Chandra's Indirect Glance into the Early Universe: Merging Dwarf Galaxies and their AGN
Submitted by chandra on Fri, 2023-02-17 14:49We are pleased to welcome Marko Mićić as a guest blogger. Marko led the study that is the subject of our latest press release [link to PR]. He graduated from the University of Belgrade, Serbia, with a degree in Astronomy and Astrophysics, in 2018. The same year he started a Ph.D. at the University of Alabama, and has been working under Dr. Jimmy Irwin's supervision since then. His research interests include evolution of low-mass galaxies, AGN content of low-mass galaxies, intermediate-mass black holes and gravitational lenses.
Galaxies are made up of billions of stars, interstellar gas and dust, and large amounts of dark matter. Every (or almost every) galaxy is expected to host a supermassive black hole in its center. Galaxies and their central black holes grow and evolve together predominantly through mergers; smaller objects merge to create larger ones over time. However, the earliest stages of galaxy evolution involving the mergers of the first galaxies are poorly understood. It is unclear how the first mergers affected the morphology of ancient galaxies and their star formation. We also do not know how massive the first black holes were that inhabited the first galaxies, nor how the first mergers influenced their ability to accrete – pull in – material.

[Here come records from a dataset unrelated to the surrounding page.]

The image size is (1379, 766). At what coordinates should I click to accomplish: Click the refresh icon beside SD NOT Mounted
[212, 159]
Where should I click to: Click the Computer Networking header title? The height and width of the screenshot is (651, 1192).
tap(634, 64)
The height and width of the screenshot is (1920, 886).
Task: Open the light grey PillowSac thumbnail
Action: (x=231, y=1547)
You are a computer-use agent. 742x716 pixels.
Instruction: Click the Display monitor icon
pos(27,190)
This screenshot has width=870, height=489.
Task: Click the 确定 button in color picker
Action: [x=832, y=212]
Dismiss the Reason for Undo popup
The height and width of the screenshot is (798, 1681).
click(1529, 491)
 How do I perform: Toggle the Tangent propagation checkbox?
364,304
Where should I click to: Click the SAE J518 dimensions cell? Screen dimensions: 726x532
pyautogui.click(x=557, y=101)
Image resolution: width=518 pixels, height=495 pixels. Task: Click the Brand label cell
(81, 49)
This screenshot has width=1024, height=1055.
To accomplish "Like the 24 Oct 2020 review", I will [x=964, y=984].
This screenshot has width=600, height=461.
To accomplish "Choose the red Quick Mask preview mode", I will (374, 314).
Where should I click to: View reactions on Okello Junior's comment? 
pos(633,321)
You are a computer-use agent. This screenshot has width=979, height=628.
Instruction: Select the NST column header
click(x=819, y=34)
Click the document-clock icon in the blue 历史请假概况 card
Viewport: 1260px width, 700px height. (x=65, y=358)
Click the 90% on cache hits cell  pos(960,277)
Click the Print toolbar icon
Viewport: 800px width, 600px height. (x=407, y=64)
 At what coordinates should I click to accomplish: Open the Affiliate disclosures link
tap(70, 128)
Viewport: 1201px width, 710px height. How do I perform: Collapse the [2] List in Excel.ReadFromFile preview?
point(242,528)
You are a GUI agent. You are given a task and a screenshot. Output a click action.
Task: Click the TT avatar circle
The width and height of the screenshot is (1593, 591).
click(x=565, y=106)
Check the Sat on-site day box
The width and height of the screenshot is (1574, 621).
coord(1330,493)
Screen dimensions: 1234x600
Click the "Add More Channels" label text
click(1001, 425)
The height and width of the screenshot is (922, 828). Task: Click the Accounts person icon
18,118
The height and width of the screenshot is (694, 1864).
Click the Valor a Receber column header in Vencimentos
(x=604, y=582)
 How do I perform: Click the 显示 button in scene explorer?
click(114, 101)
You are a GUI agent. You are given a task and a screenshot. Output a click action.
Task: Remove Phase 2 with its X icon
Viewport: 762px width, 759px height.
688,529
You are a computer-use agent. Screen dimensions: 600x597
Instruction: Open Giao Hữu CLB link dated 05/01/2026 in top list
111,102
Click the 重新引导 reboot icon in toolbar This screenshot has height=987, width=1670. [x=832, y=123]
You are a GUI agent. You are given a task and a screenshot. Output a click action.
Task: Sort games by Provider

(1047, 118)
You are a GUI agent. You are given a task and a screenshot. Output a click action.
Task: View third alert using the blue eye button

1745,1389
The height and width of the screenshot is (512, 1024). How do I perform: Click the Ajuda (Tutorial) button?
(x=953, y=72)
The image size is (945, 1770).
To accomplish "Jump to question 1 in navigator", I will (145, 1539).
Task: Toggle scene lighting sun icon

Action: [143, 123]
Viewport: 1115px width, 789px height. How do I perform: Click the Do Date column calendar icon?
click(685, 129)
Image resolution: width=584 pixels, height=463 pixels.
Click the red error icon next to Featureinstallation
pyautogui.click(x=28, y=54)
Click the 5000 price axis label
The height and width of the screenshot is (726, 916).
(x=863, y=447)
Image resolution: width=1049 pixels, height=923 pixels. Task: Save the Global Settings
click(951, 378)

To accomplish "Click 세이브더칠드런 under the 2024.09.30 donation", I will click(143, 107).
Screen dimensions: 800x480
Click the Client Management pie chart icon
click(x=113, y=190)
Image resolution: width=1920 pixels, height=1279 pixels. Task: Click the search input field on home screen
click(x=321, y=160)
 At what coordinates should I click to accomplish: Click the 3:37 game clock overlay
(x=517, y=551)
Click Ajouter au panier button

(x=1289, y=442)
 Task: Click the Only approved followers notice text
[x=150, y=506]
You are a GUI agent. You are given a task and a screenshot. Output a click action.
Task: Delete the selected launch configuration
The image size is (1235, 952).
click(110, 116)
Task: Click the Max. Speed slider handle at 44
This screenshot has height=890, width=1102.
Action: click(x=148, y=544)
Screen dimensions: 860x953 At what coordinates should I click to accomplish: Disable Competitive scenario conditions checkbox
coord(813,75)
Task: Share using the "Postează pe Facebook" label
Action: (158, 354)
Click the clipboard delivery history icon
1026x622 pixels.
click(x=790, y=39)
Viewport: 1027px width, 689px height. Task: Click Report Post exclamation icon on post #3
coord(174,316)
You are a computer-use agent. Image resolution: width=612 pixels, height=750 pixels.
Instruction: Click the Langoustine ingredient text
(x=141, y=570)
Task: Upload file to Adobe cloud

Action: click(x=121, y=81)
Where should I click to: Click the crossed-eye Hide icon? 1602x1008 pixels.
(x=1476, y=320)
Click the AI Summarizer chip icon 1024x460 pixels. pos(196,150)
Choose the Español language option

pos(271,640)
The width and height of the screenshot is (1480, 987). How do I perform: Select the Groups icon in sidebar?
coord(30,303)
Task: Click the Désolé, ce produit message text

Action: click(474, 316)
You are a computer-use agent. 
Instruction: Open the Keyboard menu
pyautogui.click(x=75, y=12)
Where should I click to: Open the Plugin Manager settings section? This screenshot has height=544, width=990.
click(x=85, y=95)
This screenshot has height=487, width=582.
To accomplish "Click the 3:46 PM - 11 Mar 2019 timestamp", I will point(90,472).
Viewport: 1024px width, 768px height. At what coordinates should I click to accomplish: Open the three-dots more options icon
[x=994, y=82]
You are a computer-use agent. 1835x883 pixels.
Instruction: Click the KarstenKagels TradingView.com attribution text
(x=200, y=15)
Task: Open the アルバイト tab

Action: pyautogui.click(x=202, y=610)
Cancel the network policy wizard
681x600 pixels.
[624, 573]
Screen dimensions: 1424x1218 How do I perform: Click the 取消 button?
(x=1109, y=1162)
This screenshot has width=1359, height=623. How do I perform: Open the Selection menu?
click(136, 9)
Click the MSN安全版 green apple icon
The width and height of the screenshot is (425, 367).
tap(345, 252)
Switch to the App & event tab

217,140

It is challenging to answer these important questions because the first mergers are too distant and faint to be directly observed. One way to overcome this issue is to look for local analogs. In other words, we need to find pairs of small, dwarf galaxies that have had very quiet lives, with almost no mergers, that have only recently met and started interacting. Such galaxies have experienced little to no evolution so they are analogs of distant, ancient galaxies, and observations of their mergers would represent the local case study that illustrates the hierarchical growth of structures in the early Universe. Their central black holes are also expected not to have grown much and preserve information about primordial seeds, potentially holding the key to resolving the outstanding problem of the origin of supermassive black holes.